Written request A |
Reproduce the section of the essay on telephone hold times, starting at "These statements may" and ending at "caller hangs up).", with "one person" replaced by "a single employee".
Written request B |
Write the next part of the essay on telephone hold times, picking up after its final sentence.

Text block |
::::::::
Please Hold

Alexander Graham Bell would be disappointed if he was alive today. His great invention, the telephone is today just a ‘phone.’

You can use your phone to take photos, shoot a movie, watch a baseball game, text another person on their phone, tweet, read a book, use it as a flashlight, play a video game, but talk to someone else by using it as a telephone?  Not normal!  No one uses a telephone anymore.  When you do, the recording you hear is something like the following:

  • “Your call is very important to us.”
  • “We apologize for the wait. All our representatives are assisting other customers.”
  • “Please continue to hold for the next available representative.”
  • “Your estimated wait time is 4 minutes.”
  • “Please listen carefully since our menu selections may have changed.”
  • “We are experiencing a large volume of calls . . ..”

These statements may have you assuming the company/organization/agency has numerous representatives on many phones helping other customers. Closer to the truth, there is one person answering the phone.  I know this to be true with a few state agencies, and with several nonprofit organizations.

I have been particularly interested in the technological advancement that will inform you about how long we may have to be on hold until an available representative will be able to assist us [“Your hold time is estimated to be 3 minutes”].

Handling time is the amount of time between when the system puts the customer on hold until the moment an agent becomes available (or the caller hangs up).

The average hold time is calculated by adding up all inbound customer call hold times and dividing that by the number of inbound customer calls answered by the agent or interactive voice response (IVR) system.
::::::::
Extracted material |
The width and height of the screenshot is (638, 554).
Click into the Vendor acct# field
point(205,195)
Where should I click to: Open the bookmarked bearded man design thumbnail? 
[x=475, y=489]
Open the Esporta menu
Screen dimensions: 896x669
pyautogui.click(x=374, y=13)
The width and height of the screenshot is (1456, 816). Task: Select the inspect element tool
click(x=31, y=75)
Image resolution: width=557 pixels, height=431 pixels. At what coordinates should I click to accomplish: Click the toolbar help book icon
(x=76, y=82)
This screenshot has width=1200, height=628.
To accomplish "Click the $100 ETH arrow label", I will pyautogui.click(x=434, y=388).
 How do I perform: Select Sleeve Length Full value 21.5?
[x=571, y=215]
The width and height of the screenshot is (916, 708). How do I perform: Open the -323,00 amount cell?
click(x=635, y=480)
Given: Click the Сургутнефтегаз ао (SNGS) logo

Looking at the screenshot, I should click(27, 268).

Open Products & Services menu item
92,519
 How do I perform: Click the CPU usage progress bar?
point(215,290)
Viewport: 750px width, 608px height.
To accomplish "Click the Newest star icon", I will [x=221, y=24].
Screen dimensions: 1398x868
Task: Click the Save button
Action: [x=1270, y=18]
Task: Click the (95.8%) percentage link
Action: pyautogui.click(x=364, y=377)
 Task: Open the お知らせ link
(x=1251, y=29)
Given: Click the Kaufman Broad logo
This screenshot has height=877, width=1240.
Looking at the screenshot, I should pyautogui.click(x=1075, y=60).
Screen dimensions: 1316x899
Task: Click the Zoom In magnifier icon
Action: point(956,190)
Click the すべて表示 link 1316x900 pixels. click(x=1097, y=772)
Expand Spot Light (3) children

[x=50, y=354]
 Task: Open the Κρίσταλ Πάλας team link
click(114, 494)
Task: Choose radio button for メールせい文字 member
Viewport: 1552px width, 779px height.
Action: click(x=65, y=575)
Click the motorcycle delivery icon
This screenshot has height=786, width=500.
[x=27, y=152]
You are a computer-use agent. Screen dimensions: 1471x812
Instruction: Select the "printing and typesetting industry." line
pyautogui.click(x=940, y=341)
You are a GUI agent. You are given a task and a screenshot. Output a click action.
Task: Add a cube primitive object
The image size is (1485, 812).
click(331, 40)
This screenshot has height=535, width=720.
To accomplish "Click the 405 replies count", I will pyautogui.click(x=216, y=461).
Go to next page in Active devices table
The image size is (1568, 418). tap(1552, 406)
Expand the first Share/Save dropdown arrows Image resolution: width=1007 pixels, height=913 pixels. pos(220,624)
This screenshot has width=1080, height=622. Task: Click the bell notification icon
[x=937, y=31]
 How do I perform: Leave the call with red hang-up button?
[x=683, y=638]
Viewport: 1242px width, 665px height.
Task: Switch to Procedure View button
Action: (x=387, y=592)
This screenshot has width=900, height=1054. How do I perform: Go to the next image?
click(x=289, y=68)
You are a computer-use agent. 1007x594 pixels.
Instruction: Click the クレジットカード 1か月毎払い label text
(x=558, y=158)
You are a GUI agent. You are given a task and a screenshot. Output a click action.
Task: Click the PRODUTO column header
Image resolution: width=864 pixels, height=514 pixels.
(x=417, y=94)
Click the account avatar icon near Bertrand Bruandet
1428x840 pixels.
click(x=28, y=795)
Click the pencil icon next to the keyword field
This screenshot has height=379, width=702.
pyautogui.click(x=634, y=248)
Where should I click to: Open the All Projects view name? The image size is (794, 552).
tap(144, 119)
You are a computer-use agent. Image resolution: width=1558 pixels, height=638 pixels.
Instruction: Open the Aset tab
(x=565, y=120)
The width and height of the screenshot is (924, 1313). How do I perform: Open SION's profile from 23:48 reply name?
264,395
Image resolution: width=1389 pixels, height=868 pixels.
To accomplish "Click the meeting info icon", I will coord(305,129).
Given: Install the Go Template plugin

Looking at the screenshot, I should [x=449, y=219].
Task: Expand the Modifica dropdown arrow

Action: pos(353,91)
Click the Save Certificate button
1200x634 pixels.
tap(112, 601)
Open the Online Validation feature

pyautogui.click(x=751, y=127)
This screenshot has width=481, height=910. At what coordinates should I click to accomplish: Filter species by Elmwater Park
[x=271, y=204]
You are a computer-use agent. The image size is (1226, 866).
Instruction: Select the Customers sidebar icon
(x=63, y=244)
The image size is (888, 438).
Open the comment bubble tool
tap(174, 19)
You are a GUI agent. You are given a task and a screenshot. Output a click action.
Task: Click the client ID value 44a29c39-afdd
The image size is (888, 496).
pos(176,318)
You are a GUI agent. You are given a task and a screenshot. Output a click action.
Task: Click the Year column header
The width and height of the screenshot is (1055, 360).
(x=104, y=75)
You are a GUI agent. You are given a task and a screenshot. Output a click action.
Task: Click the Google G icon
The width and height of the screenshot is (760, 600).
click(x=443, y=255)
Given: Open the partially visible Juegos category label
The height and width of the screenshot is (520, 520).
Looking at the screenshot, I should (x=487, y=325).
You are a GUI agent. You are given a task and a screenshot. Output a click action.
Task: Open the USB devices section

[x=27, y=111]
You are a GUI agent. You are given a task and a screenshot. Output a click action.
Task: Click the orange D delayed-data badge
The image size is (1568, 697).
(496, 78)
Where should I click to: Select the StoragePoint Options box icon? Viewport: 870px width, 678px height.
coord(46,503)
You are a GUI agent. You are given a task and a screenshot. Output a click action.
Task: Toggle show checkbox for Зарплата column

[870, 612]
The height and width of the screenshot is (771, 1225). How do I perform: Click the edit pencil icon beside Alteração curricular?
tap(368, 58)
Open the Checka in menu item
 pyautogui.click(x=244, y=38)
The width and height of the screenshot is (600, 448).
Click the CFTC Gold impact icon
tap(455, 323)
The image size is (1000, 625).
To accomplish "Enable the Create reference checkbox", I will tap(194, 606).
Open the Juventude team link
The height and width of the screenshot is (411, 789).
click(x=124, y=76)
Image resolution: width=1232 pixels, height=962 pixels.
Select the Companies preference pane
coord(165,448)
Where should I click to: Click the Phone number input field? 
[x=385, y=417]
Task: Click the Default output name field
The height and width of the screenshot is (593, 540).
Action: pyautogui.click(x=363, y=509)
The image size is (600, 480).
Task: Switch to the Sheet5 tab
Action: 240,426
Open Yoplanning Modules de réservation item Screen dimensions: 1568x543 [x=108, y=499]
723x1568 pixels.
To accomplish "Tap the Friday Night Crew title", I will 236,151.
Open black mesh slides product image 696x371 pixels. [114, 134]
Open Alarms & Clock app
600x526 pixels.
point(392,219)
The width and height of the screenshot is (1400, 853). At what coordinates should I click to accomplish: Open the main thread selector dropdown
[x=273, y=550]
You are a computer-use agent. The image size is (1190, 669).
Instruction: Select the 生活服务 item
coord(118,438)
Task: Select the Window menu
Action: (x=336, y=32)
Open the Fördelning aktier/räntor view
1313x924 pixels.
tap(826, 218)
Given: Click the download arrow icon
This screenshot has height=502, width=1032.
::::::::
Right answer A |
These statements may have you assuming the company/organization/agency has numerous representatives on many phones helping other customers. Closer to the truth, there is a single employee answering the phone.  I know this to be true with a few state agencies, and with several nonprofit organizations.

I have been particularly interested in the technological advancement that will inform you about how long we may have to be on hold until an available representative will be able to assist us [“Your hold time is estimated to be 3 minutes”].

Handling time is the amount of time between when the system puts the customer on hold until the moment an agent becomes available (or the caller hangs up).

Right answer B |
Whatever. I prefer they call me back. And that is an option with some systems, but not enough.

Most often I call a company or agency because their website is not clear about the information posted. How frustrating to hear a recording direct me to its website to find the information I am seeking. Ahhggg! I try to press “0” and see if something will happen, but what I often get is another recording, placing me farther down the queue.

Customer service over the telephone is regressing. No one wants to talk to you, anymore. Everyone is emailing, texting, and communicating with methods foreign to a few of us who lapsed in the process of keeping up with technology.

I received a telephone call from an old friend the other day. He does not have a cell phone, and never has. He uses a landline. He has never had a computer, has never played Atari/Frogger, Pacman, and has never used a tablet or any other technological instrument, and that may include a calculator. He has his television and telephone. He gets along just fine.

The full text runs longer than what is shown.